Kurt went back to his seat and someone else comes up behind me and says hello. Who was it? Kat! She was sitting even closer. She was in the same seat as me one row of tables over. I had been looking at the back of her head all evening.
I didn't ask how she spotted me. I bet she heard my annoying voice above the crowd. In which case I was rewarded with a hug for being annoying. Who says there ain't no justice? I've known Kat for twelve and a half years. We met on Sunday morning at Falcon Ridge when she sat next to me at 7 AM to get a spot up front to see Moxy Früvous. She was a freshly minted high school grad then. Now she's a lawyer. You can insert your own lawyer joke here. She's been living in New York for a while but this was the first time we really got to hang out and talk. That was so nice.
There are times that I really enjoy being me. I can go to a show alone and have a stream of wonderful people come over and talk to me. Most of my life was nothing like that so I appreciate it.
Wow I've written 1263 words and Jill hasn't taken the stage yet. How did that happen? Oh right, it's me.
What can I say about Jill? She is one of the most brilliant, distinctive songwriters that I know. She's is someone I never have to ask, "Why am I listening to her?" Her songs could not come from anyone else. I think of her songs as funny but I'm not sure if that's the right word. They are filled with incongruous observations and they stimulate the parts of my brain I associate with humor but for the most part they aren't laugh out loud songs. They are ... they are ... they are what they are. She writes a lot about insecure people and insecure people making themselves feel secure. That's how she comes across personally. She's is unassuming and self doubting then rock out and do what she does with total confidence. She is so much fun. Her mother joined her on her song Big Shoes. Her mother wasn't there so how did she do it? By phone. Jill didn't call her. She didn't call Jill. Jill asked someone in the audience to call. A woman at my table two seats away did. Jill gave her mother's number in a stage whisper. Who else would do that? Then the woman with the phone went onstage and held the phone near the mic during the song.

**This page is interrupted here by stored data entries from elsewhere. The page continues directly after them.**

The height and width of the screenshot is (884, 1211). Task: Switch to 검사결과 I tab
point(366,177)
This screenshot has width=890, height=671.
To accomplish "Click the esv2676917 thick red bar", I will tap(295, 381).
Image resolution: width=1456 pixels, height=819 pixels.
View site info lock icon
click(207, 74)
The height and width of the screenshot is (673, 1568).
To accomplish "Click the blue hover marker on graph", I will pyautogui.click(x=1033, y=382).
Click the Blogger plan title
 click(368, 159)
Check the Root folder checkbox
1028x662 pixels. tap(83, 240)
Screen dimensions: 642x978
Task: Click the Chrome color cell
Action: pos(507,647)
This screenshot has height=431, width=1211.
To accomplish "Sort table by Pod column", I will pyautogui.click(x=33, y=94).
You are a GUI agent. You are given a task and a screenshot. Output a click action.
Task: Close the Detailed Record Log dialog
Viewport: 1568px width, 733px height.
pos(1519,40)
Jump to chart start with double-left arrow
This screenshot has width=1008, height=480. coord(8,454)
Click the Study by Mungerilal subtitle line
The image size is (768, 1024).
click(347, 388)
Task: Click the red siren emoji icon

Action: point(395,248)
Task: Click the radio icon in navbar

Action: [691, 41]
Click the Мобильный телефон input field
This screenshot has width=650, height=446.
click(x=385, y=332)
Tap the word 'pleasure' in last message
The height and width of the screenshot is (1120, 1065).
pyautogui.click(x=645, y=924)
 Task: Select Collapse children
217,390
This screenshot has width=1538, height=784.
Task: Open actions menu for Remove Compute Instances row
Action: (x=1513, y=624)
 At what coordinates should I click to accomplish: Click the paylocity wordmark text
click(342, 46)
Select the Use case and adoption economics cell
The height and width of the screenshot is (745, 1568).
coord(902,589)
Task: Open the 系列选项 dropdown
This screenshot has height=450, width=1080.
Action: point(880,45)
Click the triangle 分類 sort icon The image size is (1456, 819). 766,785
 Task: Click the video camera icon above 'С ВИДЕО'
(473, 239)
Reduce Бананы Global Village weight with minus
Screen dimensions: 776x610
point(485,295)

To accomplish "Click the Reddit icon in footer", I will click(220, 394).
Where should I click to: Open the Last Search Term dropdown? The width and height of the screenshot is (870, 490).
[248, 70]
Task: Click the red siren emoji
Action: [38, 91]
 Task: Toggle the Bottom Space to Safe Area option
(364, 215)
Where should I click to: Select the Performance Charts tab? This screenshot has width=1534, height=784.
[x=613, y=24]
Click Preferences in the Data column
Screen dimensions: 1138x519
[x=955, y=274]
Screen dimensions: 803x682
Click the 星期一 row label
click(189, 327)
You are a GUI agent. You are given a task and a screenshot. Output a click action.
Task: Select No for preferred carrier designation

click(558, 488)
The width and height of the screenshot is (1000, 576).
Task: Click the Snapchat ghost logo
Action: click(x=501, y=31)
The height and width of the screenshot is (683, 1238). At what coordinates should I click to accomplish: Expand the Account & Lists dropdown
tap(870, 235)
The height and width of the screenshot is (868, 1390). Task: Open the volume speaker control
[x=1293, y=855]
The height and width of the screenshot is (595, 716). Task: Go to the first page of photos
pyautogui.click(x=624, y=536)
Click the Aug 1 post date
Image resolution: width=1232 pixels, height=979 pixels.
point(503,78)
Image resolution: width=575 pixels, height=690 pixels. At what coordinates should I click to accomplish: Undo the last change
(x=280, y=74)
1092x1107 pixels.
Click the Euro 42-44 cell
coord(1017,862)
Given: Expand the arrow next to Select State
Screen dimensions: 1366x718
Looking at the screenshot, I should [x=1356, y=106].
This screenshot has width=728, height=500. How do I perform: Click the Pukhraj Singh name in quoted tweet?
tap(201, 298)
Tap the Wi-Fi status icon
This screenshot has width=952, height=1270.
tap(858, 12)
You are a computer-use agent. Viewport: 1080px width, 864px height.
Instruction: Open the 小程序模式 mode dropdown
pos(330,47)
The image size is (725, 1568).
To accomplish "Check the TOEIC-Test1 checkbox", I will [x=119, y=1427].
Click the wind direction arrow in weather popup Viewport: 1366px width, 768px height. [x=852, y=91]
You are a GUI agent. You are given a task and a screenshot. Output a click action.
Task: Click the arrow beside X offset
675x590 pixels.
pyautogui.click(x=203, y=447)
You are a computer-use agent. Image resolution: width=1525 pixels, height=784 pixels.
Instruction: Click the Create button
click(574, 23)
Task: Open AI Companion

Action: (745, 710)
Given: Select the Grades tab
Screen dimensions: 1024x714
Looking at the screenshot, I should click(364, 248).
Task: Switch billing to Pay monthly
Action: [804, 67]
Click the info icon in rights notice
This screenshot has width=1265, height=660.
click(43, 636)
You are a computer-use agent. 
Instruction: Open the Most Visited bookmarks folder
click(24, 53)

If Jill knows me at all it's as the guy that sings along with her at shows. She always notices that when we are at a small venue. I always pray that doesn't mean she's thinking, "Will that guy shut up, he's off key!" I try and sing in a sotto voice except on the big sing alongs. Sorry I have to sing out on Underdog Victorious. The crowd did a better job on that than usual. I don't know how anyone resists. It's a great anthem for the outcast longing to belong in all of us.
Jill also appeals to the atheist in me. I don't get to say that very often at a concert. Waiting for the Rapture is wonderful.
She does many songs on gay themes yet I never think of her as a gay songwriter. That's just a setting for what she's really talking about. She gave the best response I've ever heard to a question about her sexual orientation. John Platt asked her about it on the radio and she said, "I've dated men, I've dated women, I just want a dog."
After the show I hung out some more with Kat then headed to the subway. I got on the platform and heard my name called. It was David and his wife. He's a WFUV volunteer. He was the only one I knew at the show that wasn't sitting right near me. He was at the other end of the venue. We only shared the subway for one stop as we both changed trains at West 4th street.
The ride home was easy and once again I was home in less than an hour. It was a great night of music and friends.